Tra gli impegni di maggior rilievo del magistero esercitato dal L. vi è la formazione di R. Pole, il quale, sin dal maggio 1521, si impegnò nella lettura delle opere di logica e di scienza naturale sotto la sua guida. Iniziava così, ancora al cospetto del L., la seconda stagione dell'umanesimo inglese radicato a Padova, stagione che coinvolse anche T. Lupset, in seguito importante mediatore della lezione erasmiana in Inghilterra, e che si trova ben testimoniata nel ms. Ross., 997 della Biblioteca apostolica Vaticana.

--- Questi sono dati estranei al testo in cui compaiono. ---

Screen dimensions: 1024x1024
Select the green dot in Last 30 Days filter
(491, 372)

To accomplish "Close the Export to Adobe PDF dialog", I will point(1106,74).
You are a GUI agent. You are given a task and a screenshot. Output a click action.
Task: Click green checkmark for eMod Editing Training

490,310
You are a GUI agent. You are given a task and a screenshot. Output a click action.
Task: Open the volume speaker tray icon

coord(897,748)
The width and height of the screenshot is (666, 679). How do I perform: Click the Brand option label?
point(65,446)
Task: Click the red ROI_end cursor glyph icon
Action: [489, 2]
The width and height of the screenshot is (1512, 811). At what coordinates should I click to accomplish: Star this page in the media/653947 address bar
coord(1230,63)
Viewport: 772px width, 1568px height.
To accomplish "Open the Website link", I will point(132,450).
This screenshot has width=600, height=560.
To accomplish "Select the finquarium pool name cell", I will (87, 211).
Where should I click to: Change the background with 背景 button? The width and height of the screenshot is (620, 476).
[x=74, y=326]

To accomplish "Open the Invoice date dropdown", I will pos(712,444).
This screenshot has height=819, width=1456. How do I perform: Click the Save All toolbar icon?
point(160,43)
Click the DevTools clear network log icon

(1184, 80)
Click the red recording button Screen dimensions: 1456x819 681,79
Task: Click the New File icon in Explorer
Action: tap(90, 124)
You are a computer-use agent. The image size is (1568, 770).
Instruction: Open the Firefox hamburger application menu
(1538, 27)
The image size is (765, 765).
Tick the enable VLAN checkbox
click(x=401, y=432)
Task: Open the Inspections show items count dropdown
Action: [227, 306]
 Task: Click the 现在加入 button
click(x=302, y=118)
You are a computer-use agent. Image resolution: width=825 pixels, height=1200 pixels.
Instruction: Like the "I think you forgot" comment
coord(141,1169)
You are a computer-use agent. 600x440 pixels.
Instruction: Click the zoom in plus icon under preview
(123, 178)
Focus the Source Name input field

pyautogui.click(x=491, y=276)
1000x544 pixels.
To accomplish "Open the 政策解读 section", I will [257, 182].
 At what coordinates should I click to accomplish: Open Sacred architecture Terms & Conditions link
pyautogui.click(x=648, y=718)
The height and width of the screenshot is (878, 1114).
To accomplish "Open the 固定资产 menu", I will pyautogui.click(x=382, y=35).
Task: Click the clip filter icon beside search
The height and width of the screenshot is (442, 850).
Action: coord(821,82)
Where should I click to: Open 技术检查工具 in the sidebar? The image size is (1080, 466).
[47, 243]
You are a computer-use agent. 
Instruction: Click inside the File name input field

Per l'ultimo decennio del L., a partire dal 1521, è appunto questo codice a fornire informazioni preziose, soprattutto per via delle numerose lettere intercorse tra il L. e i suoi allievi inglesi, antichi e recenti, da Pole a T. Starkey a J. Clement. La raccolta (impiegata da Gasquet prima, poi più approfonditamente da Woolfson, pp. 103-118), presenta diversi elementi di rilievo: in apertura testimonianze di contatti del L. con l'ambiente bergamasco, forse maturati in gioventù (tra gli amici ricordati G.B. Suardo e F. Bellafini, c. 2v); al termine un Argumentum Homeri, quadro introduttivo dell'Iliade, letto nell'aprile 1486 "in scholis publicis" (cc. 62r-67v); all'interno anche episodi precisi, come quello narrato in una lunga lettera indirizzata a Pole su una discussione dell'estate del 1521, in merito alla maggiore dignità di latino e volgare, tenuta nella villa di Bembo, e al suo cospetto, tra Giovanni Antonio da Marostica e C. Longolio, testimone anche il L. (cc. 14v-17r). Va ricordato che Longolio, altro umanista dagli spiccati interessi scientifici, fu amico del L. e intermediario per il contatto con Budé (se ne vedano le testimonianze in una lettera di Longolio a Bembo in Longolio, p. 193; e in una di Budé allo stesso L., in Budé, I, pp. 333-335).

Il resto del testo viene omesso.